▶ [CHECK YOUR UNDERSTANDING]
1. Name every person and every organization mentioned in the passage on agentic AI.
2. Please carry on the passage on agentic AI from the point where it stops.
(EXTRACT begins)
It is a point that will be parked so we can get on with the trip. Because talk about proto-gen AI in care functions quickly turns into discussion about new agentic AI systems. Steve Szabo at Verizon Business says: “At present, we can give an answer quickly; agentic AI will give customers more power to execute steps and functions – to get an answer, and choose an action without direct human involvement. The stuff we’re doing now is more about execution models in the agentic space.”
It is sensible to pause to consider this telco leap from generative AI to agentic AI. Robert Curran from Appledore Research has a good line on this, painting the difference between ‘copilots’, helping to make decisions, and ‘agents’, making decisions by themselves, in collaboration with each other. “Copilots sit alongside, and help you do your job – by looking at root causes and recommendations,” he says. “‘Based on X, the problem is Y, but it might be Z – and here are the steps to check out.’
“But a human is at the wheel. It’s a productivity boost – which can turn someone with two years’ experience into someone with seven or eight. Whereas the agent model goes through the diagnosis and recovery, and makes stuff happen. So you have lots of different agents, which all do specific things, which find a path to resolution between them – in a way that does not just step through a bunch of decision trees in a strictly logical and structured way.
(EXTRACT ends)
(MATERIAL SUPPLIED begins)
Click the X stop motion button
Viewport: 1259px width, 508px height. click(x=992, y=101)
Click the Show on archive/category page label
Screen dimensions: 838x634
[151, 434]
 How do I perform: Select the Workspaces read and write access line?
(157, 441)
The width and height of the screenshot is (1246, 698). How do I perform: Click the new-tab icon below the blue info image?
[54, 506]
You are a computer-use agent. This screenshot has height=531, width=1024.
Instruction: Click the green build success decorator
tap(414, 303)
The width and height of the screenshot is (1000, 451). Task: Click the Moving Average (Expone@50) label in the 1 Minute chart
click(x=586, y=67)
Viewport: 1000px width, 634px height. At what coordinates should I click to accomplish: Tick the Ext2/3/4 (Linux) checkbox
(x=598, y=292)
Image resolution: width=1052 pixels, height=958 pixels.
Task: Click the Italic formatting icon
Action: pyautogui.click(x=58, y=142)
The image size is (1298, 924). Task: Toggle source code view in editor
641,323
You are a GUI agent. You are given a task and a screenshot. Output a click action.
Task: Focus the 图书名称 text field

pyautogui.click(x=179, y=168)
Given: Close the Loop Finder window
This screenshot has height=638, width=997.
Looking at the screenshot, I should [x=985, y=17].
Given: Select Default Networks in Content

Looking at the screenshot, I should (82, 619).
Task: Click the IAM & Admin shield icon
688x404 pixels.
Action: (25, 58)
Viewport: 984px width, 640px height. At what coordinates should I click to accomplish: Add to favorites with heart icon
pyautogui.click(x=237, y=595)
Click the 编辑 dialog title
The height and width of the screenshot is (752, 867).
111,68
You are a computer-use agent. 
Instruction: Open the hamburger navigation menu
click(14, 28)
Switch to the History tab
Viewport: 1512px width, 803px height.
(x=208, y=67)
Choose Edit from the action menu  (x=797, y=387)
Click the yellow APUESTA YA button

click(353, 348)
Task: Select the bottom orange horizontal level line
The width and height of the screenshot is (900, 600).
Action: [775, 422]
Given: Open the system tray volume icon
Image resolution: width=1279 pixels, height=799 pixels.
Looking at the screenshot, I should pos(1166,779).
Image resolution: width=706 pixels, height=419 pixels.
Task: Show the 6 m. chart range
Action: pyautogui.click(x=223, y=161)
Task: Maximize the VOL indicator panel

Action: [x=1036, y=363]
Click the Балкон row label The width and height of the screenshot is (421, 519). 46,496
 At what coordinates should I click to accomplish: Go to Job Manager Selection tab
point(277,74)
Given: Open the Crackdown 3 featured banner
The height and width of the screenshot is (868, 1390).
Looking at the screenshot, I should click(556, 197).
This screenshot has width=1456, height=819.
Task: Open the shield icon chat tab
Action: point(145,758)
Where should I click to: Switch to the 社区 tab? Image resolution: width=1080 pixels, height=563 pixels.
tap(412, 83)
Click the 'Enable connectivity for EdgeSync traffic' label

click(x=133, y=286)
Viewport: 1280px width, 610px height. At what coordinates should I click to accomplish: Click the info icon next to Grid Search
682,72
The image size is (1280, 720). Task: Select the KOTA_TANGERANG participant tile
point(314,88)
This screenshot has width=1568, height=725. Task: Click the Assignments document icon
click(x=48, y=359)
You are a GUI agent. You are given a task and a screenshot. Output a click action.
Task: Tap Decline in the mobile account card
(MATERIAL SUPPLIED ends)
▶ [TASK RESPONSES]
1. Steve Szabo, Verizon Business, Robert Curran, Appledore Research

2.
“So in that call centre scenario, the workflow starts with a chatbot attached to a software agent, which instructs a diagnostic agent to check on work in the area, and checks with another agent about software updates, and then figures out what to do next, depending on what they all find. ‘Oh, there’s work in your area, so let me coordinate with a payment agent to put a credit on your account – because it was supposed to be fixed in two days’.”
There are a series of staging posts, or turn-offs or cut-throughs, along this road from applied AI to agentic AI – which twist and turn, and combine to reach a destination. AI is shifting from static pattern-matching, where systems identify trends from past data, to dynamic reasoning, where they adapt to real-time conditions, and learn from them. This strategic chicanery is unfolding in front of us. Again, Fatih Nar at Red Hat walks us through the journey so far.
“When we started, it was all based on time-series data – numbers and counters, and key performance indicators. It was a logistical progression; a mathematical formulation predicting the next number based on environmental variables. And then gen AI comes in as a text-based prediction methodology, which just predicts the next thing out of your mouth, and that mutates into a multi-modal system to generate video, audio, even numerical time-series data.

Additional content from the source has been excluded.